╔══
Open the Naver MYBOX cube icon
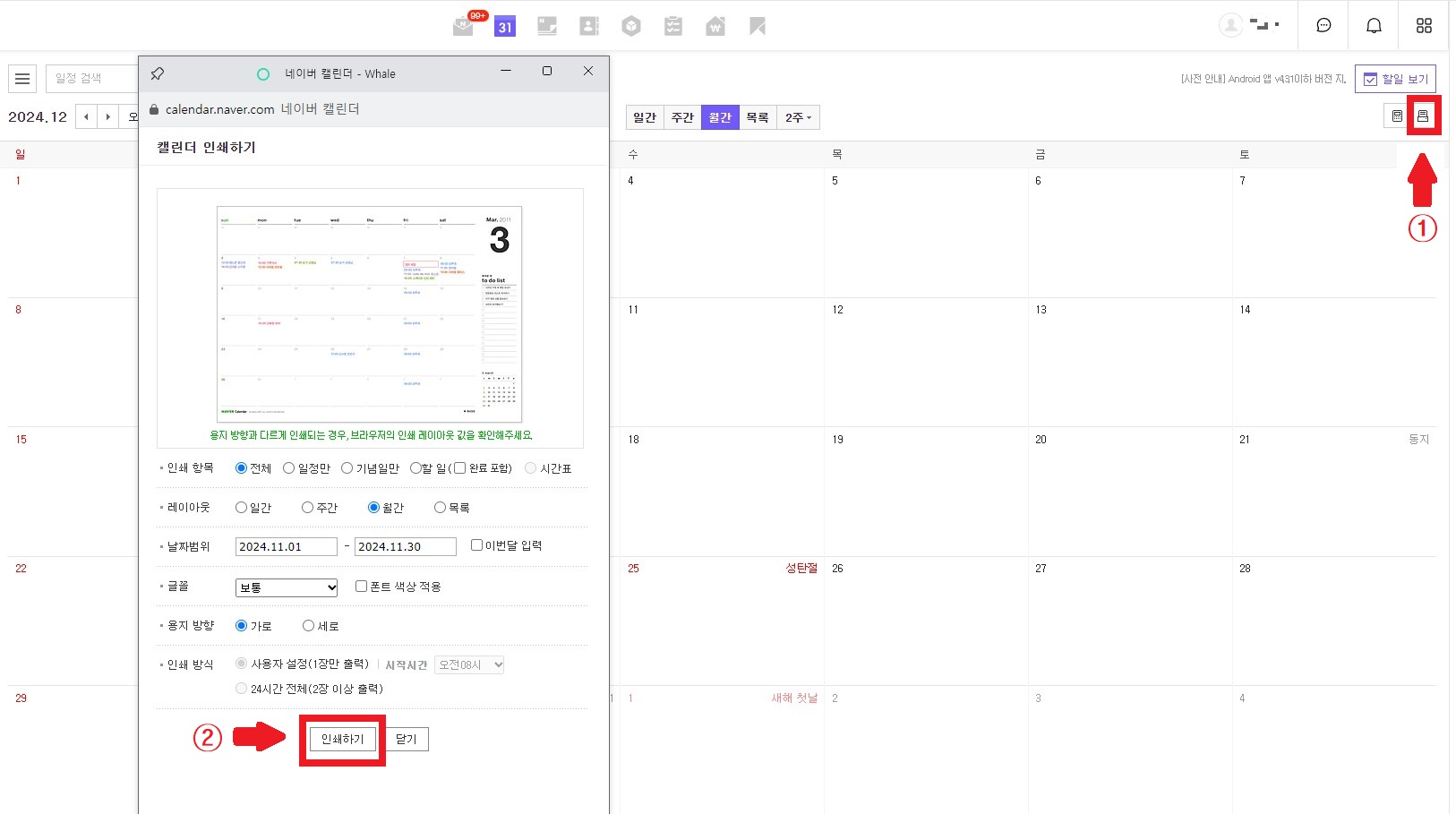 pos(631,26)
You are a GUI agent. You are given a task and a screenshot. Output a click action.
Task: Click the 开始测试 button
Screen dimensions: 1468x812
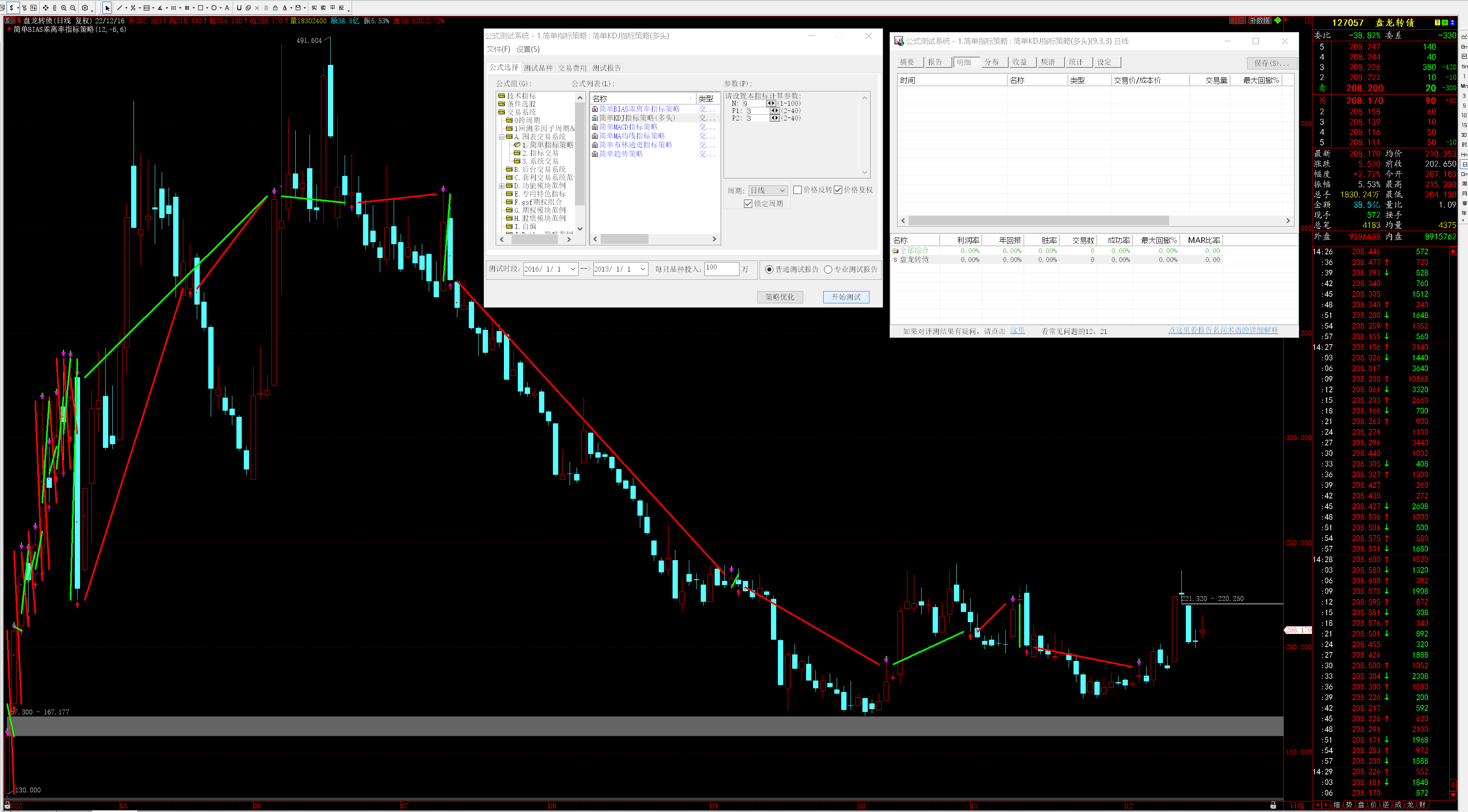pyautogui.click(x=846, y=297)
╚══
#### ASSIGNED TASK:
Without including any pictures, print each record exactly.

#### TASK OUTPUT:
Open the Naver MYBOX cube icon
 pos(631,26)
You are a GUI agent. You are given a task and a screenshot. Output a click action.
Task: Click the 开始测试 button
Screen dimensions: 1468x812
pyautogui.click(x=846, y=297)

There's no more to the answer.